Angela told me, "I want to do everything fresh and local."  And unlike many chefs, she has the skills to work with whatever we bring her to make exceptional fresh meals.  If she owns a can opener I think it spends a lot of time at the back of the drawer.

And desserts?  She makes her own.  You'll want to try the pie.  Blueberry of course (her husband, Greg, is one of the island's top blueberry farmers)  and butterscotch to name two.  When the apples come in this summer - don't hesitate to order apple pie.  And of course, you can always pop in on a hot summer day and have an ice cream cone made with pure cream from PEI's local dairy farmers.

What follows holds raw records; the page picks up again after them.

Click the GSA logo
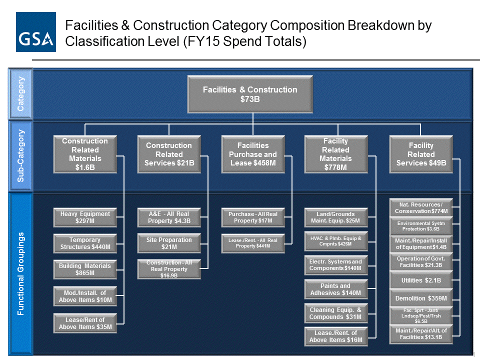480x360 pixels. (x=36, y=32)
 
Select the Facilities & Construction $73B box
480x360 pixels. (x=250, y=94)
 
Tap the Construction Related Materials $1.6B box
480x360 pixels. (x=85, y=154)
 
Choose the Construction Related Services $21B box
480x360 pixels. (x=169, y=154)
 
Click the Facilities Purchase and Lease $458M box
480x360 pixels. (x=253, y=154)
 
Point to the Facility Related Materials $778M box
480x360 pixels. (x=336, y=154)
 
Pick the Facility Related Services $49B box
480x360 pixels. (x=421, y=154)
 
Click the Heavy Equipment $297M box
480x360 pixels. (x=85, y=218)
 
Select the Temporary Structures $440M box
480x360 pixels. (x=85, y=244)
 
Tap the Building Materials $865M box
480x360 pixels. (x=85, y=270)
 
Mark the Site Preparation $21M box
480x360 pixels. (x=169, y=244)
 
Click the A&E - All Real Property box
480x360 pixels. (x=169, y=218)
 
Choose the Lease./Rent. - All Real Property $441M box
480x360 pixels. (x=253, y=244)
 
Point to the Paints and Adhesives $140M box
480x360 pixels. (x=336, y=290)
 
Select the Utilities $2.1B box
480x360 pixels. (x=421, y=280)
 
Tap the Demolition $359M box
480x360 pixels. (x=421, y=298)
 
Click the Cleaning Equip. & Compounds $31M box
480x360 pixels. (x=336, y=313)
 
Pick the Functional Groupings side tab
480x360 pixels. (x=20, y=274)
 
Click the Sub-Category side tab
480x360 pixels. (x=20, y=156)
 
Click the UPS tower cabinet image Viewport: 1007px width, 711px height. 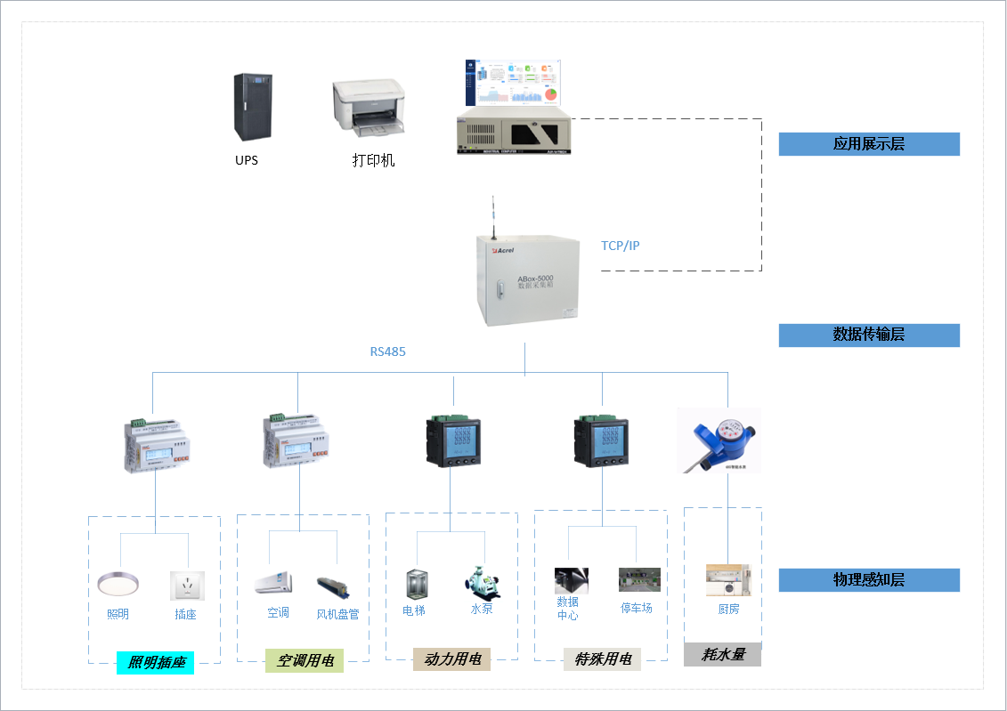[252, 108]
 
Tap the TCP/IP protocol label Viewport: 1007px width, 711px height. [620, 246]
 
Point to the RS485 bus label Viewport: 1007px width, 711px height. [387, 351]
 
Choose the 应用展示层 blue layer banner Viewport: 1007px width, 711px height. [868, 144]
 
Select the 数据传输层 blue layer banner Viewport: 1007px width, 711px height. [868, 335]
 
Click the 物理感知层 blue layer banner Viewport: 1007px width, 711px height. [868, 580]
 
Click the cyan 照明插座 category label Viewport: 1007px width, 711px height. [155, 662]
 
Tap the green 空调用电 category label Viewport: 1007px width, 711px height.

A note for those who like to travel. I was once given a tip to drive 1500 miles to  the Cozy Corner BBQ restaurant in Memphis, Tenn.  I took that tip and was never sorry I made the drive. That's real Memphis BBQ.  And that's what makes touring great. Finding local gems. So this is my tip for you. If you're traveling and you want some authentic local flavor on your visit to PEI, the Sandbar and Grill  on Panmure  Island is the place to stop.      

From California to Tennessee to Boston, Mass. and PEI.  This is what makes life good.  Fresh local ingredients, grown by people who love the land, served up hot by a friendly woman and her staff who know how to cook. They love to make people happy. So no matter where you're from, you'll be down home.

UPDATE: I've added some helpful links in the text to help you find your way.